>>>>
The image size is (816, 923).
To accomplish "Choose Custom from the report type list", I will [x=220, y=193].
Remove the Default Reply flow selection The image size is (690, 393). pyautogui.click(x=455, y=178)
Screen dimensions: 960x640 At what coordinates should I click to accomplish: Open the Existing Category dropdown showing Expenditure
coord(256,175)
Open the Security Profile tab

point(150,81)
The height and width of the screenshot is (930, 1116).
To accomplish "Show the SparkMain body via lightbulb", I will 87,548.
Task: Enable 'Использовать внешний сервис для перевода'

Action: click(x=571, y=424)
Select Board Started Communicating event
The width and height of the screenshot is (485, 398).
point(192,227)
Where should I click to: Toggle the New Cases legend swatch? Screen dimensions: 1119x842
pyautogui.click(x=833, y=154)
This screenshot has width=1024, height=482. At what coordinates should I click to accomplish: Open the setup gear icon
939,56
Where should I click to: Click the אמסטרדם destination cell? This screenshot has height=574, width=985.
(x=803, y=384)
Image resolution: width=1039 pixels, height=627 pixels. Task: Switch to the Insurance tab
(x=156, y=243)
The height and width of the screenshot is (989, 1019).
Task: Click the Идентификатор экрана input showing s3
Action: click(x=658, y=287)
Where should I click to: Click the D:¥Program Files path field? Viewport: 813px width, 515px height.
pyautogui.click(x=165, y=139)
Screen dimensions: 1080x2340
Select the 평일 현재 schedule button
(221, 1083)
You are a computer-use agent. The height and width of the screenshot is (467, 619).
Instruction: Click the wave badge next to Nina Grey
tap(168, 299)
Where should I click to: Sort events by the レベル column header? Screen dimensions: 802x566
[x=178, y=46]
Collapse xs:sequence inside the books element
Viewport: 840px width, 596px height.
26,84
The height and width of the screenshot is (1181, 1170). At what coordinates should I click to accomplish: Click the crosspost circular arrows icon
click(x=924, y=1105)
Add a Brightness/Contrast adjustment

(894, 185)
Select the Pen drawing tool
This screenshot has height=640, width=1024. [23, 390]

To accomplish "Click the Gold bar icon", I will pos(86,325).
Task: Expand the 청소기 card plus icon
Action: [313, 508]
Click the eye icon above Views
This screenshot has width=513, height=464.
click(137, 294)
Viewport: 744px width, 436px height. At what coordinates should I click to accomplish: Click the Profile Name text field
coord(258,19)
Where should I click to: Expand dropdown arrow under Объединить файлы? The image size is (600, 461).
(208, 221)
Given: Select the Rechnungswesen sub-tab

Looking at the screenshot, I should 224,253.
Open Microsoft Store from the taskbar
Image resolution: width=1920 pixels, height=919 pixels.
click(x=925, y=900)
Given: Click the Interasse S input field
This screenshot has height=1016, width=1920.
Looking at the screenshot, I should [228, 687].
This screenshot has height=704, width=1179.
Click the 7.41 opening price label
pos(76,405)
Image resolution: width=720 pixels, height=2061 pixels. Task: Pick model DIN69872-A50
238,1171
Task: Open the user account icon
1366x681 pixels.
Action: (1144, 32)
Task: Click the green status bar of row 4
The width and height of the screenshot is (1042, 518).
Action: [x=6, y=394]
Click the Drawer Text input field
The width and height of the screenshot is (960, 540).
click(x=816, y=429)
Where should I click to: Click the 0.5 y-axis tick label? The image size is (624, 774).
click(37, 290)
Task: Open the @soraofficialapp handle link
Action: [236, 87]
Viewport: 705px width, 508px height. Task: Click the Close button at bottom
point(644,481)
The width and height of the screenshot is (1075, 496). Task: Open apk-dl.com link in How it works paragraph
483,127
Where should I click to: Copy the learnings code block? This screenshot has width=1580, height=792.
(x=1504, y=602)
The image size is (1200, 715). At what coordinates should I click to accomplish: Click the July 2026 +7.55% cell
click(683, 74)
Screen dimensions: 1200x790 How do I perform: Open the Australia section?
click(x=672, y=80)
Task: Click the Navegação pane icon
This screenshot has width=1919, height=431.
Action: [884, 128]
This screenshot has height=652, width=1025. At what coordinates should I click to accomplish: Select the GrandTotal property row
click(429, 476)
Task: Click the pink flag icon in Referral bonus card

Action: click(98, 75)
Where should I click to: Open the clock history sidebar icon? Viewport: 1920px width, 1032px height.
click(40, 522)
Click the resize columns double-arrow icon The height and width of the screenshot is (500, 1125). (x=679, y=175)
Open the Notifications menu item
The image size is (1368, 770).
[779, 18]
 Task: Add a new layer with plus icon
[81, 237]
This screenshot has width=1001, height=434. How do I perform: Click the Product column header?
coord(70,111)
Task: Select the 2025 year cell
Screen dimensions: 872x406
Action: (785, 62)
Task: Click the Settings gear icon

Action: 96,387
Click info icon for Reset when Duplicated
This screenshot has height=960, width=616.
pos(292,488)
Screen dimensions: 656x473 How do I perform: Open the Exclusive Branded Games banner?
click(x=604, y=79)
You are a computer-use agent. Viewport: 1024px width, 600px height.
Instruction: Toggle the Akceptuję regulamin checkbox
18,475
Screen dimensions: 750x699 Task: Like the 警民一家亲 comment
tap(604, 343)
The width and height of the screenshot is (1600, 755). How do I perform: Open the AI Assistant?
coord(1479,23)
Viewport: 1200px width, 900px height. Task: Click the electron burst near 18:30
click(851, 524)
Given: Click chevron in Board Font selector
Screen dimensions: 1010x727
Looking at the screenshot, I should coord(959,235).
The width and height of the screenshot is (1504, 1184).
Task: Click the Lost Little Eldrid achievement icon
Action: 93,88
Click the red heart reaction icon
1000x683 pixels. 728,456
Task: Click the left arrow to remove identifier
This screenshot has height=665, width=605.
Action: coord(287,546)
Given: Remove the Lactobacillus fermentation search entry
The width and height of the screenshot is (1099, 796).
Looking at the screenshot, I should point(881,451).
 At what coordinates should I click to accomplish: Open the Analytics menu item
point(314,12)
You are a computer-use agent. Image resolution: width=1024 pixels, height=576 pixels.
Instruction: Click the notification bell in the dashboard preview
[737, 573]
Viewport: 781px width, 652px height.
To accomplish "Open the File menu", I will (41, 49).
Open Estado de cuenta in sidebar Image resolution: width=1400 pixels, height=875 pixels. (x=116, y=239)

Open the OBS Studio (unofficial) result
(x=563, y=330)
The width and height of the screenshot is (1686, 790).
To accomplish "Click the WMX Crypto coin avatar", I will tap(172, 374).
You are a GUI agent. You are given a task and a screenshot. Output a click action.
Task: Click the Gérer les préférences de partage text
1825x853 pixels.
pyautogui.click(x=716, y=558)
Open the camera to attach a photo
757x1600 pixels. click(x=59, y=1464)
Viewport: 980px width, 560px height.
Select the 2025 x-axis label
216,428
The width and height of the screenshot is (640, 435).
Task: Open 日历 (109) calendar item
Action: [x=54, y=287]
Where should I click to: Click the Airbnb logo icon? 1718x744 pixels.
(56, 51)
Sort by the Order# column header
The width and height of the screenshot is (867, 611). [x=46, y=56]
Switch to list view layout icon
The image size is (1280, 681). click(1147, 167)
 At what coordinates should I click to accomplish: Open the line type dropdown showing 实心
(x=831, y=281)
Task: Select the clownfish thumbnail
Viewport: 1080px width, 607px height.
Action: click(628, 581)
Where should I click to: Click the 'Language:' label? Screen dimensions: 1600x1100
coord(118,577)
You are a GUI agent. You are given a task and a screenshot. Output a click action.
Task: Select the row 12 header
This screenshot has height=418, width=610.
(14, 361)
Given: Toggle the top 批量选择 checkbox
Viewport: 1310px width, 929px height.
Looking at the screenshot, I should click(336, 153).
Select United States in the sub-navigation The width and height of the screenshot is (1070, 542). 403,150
<<<<
Where a line of the material holds the word "computer", copy that line.

You are a computer-use agent. The height and width of the screenshot is (467, 619).
You are a computer-use agent. Viewport: 1024px width, 600px height.
You are a computer-use agent. Image resolution: width=1024 pixels, height=576 pixels.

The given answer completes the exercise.